(TASK MATERIAL)
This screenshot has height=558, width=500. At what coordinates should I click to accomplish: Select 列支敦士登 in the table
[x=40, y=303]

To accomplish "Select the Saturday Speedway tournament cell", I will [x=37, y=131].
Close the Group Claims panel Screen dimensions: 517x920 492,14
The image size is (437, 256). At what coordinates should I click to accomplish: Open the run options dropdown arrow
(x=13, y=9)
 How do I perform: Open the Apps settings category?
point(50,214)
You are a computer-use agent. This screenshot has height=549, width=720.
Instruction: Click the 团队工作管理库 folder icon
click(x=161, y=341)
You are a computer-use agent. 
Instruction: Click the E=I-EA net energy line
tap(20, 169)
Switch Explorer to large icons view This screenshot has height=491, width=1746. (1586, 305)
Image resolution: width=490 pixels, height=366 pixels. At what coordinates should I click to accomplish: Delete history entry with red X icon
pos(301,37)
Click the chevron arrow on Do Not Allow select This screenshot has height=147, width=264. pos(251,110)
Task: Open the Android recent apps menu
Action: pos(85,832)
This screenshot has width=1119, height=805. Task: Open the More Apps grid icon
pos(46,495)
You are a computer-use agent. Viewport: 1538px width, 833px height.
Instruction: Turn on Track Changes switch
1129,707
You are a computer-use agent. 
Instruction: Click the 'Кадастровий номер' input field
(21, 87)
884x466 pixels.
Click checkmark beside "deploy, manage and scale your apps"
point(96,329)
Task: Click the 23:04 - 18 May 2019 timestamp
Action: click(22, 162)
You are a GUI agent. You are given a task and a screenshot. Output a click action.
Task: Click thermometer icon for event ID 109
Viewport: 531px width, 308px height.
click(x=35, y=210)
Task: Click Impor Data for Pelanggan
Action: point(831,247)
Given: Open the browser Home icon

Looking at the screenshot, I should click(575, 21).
(End TASK MATERIAL)
ACTIVITY
Give the number of lines in the listing that include the word "computer", without any added words.

WRITTEN SOLUTION
4